Guest Post: Ben Zycher on Patrick J. Michaels, 1950-2022

One of my failings and regrets is not getting to know Pat Michaels better. Pat’s passing about 10 days ago, at the too early age of 72, ago shocked his many friends. I met him several times and knew his work, and we once had a long and very convivial evening together in a New York bar about 15 years back. But I didn’t keep up with him as I should have, even though he was one of the premier climate change analysts of our time, ceaselessly toiling to debunk the exaggerations and errors of the so-called “consensus” about climate change.

Someone who knew him well and followed his work closely is our friend Ben Zycher of AEI (who is one of my go-to persons on climate and energy economics), and I asked Ben if he’d work up a proper tribute to Michael for Power Line. Here’s Ben (complete with footnotes!—so this is more than an obituary; it is also a reference work):

“Denier.” “Tool of the oil producers.” “Facilitator of planetary destruction.” Such were among the more moderate epithets directed at Pat Michaels, a real climatologist: Ph.D. from the University of Wisconsin, former president of the American Association of State Climatologists, former program chairman for the Committee on Applied Climatology of the American Meteorological Society, for thirty years a Research Professor of Environmental Sciences at the University of Virginia, and the state climatologist of Virginia for 27 years.

Pat published numerous papers in the peer-reviewed scientific journals; I have not taken the time to count them, but Chip Knappenberger reports that he and Pat “co-authored 25+ papers on climate and climate change published in the peer-reviewed scientific literature, penned hundreds of articles in the popular media, [and] countless blog pieces.”[1] Needless to say, Pat published a lot more either alone or with other co-authors.

Pat published nine books, the most important of which in my view is Lukewarming: The New Climate Science That Changes Everything, co-authored with Knappenberger (Cato Institute, 2016). I believe it to be one of the five or thereabouts most important books on climate science and policy published in the last 30 years. In a nutshell: Anthropogenic climate change is “real” but vastly less important than commonly asserted. The mainstream climate models cannot predict the past or the present, and therefore are a highly unreliable guide for the future. The scientists that write the various working-group papers that together make up the periodic assessment reports from the Intergovernmental Panel on Climate Change to a significant degree are engaged in self-delusion, in no small part because they are exceedingly poor statisticians who, perhaps shockingly, do not understand the difference between drawing an observation out of a possibly-fat tail of a statistical distribution, versus a shift of the entire distribution.

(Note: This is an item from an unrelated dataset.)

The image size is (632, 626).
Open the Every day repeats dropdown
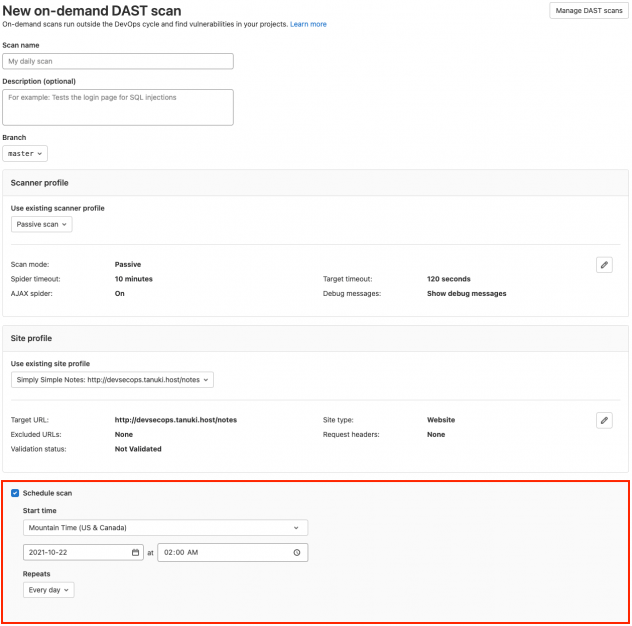(x=48, y=590)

Pat’s work showed that there is no evidence in support of the crisis narrative, about which more below. He made the point, obvious but usually ignored, that any evaluation of climate policy proposals should include the benefits of increasing atmospheric concentrations of greenhouse gases, among which are planetary greening, increased agricultural productivity, improved water use efficiency by plants, reductions in mortality from cold (vastly greater than heat-related mortality), longer growing seasons (for the U.S., it has increased by about two weeks since 1970.[2]

In a word, Pat’s work was comprehensive. I am but a lowly economist, and the central difference between economists and real scientists is straightforward: The latter actually have to know something. And so my intellectual debt to Pat is enormous, as I knew virtually nothing about climate science — despite decades of work on energy and environmental policy — until I began to interact with Pat. His collegiality, patience, invincible humor, objectivity, and supremely impressive stock of knowledge were tremendous assets in terms of my own intellectual development in this area.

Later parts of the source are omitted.